Ich beschließe noch etwas zu lesen, denn ob der Ereignisse ist an Schlaf eh nicht zu denken. Dabei entdecke ich eine Notiz, dass am morgigen Tage im Hause des Grafen ein Ball stattfinden soll, zu dem neben Paxtor Myrkonis auch die Gewürzbarone von Creist geladen sind. Dieser miese Schleimer! Die Barone haben ein Abkommen mit mir. Was hat Paxtor vor? Ich kann ihn nicht ungehindert agieren lassen und werde morgen den Ball besuchen. Ha, die hohen Damen und Herren werden sicherlich einen ordentlichen Schreck bekommen, wenn sie meine Fratze sehen. Vielleicht sollte ich Gregor mitnehmen. Ich will ihn nicht aus den Augen verlieren.
Am nächsten Morgen werfe ich Corras aus dem Haus und führe beim Frühstück ein sehr aufschlussreiches Gespräch mit Gregor. Auch er scheint bemerkt zu haben, dass in mir noch eine zweite Stimme spricht. Ich halte mich zurück, äußere mich nur vage und Gregor tut es mir gleich. Scheinbar hat er seinen Dämon einem anderen Menschen entrissen. Interessant. Das könnte noch nützlich sein.
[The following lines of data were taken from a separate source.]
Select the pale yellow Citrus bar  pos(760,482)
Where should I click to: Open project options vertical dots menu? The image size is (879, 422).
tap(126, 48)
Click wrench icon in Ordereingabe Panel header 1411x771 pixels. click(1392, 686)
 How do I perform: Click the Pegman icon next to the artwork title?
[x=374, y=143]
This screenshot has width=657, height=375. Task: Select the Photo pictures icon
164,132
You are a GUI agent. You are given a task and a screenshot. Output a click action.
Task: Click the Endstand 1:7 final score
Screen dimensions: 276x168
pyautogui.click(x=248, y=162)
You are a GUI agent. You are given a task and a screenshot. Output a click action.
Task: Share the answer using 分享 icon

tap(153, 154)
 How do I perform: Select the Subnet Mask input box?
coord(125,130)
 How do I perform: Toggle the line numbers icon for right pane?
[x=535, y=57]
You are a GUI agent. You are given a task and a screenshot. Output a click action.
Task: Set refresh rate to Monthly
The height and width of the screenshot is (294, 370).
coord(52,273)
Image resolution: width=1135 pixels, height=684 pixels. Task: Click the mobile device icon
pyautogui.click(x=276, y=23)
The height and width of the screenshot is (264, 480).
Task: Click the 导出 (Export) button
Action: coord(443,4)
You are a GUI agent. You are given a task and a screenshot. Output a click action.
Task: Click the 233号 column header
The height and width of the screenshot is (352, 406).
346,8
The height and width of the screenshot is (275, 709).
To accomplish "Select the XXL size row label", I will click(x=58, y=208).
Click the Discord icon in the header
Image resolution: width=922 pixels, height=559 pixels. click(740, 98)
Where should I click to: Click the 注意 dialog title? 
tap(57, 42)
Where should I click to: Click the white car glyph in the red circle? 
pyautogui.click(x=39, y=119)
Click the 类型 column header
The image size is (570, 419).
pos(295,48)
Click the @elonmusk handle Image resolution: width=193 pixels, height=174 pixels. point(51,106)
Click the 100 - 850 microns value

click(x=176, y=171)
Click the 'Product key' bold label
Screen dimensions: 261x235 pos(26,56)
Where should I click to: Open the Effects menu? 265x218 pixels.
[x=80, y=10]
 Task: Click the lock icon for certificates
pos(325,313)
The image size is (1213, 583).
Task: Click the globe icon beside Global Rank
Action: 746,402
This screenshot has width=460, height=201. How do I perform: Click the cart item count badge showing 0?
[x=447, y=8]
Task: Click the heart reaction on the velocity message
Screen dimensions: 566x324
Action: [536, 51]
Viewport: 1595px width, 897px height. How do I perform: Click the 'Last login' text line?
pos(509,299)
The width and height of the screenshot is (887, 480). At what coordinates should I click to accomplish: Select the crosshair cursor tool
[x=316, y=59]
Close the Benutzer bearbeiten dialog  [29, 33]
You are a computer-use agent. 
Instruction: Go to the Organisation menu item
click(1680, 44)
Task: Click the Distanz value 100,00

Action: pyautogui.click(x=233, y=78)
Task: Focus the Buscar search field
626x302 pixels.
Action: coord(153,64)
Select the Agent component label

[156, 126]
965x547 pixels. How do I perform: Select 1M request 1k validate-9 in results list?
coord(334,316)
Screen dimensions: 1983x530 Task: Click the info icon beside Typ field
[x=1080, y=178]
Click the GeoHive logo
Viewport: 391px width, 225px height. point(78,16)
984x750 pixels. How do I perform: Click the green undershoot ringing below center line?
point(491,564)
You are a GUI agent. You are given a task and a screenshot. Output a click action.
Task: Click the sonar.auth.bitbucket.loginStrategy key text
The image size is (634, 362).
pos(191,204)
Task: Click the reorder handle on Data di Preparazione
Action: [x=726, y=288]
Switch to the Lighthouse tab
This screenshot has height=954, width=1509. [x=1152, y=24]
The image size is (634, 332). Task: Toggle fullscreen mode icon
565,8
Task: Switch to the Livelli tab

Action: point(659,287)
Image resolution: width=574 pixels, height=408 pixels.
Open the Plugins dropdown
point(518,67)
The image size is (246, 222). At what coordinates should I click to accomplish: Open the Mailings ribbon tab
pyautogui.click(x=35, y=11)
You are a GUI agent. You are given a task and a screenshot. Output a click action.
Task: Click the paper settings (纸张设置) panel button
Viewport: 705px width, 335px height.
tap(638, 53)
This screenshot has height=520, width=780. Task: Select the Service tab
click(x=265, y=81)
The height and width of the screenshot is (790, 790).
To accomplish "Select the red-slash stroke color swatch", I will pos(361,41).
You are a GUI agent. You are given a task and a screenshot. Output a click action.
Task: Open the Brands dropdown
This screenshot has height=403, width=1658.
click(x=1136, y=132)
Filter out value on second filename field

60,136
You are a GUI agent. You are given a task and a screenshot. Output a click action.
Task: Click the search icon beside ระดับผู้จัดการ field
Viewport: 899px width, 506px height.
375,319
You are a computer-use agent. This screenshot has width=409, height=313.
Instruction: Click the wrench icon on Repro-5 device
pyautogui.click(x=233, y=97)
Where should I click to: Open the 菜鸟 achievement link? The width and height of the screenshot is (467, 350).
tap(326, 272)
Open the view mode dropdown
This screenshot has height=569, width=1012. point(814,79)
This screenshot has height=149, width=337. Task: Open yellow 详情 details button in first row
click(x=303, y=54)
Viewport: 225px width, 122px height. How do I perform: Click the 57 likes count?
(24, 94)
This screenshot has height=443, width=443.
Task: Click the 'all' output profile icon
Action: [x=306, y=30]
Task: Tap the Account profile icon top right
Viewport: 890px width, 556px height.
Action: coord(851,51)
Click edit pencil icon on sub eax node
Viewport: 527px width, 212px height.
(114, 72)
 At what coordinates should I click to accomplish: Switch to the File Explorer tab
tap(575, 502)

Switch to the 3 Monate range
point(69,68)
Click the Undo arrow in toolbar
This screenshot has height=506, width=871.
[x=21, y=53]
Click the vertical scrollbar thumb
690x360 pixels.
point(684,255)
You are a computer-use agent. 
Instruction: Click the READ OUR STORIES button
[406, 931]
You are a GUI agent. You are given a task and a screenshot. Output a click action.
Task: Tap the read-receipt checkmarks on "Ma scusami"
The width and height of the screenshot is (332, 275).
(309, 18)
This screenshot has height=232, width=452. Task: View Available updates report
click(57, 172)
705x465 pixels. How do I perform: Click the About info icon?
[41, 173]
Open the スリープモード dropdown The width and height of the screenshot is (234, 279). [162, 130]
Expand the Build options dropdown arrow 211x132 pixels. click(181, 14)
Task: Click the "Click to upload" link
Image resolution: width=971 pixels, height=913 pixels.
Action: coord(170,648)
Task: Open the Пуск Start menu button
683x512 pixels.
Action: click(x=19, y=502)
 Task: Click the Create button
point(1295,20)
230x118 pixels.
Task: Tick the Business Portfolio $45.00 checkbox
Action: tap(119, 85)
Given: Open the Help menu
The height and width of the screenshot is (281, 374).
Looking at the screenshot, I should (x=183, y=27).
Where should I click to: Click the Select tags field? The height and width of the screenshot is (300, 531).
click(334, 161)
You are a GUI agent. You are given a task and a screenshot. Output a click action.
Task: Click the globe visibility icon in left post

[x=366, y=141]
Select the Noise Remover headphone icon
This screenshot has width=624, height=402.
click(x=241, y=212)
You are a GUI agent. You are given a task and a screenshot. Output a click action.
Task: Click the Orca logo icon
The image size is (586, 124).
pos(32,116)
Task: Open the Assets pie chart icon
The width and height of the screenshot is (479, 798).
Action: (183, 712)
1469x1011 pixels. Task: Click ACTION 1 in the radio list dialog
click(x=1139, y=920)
Meine Gedanken sind getrübt. Der verdammte Bote erscheint nicht und die Milch wird knapp. Ich versuche das Stechen in meiner Brust mit Käse und Butter zu verdrängen, aber das hält nicht lange vor. Ich zittere. Schwitze. Widerlich. Auch Gregor scheint es zu bemerken.
Ich schlage ihm vor, mit auf den Ball zu kommen und er zögert, aber als ich erwähne, dass auch hohe Beamte der Inquisition anwesen sein werden, willigt er ein. Was hat er vor? Er sprach von einem Narwon und von offenen Rechnungen, wollte aber nicht weiter ins Detail gehen. Das dürfet ein interessanter Abend werden.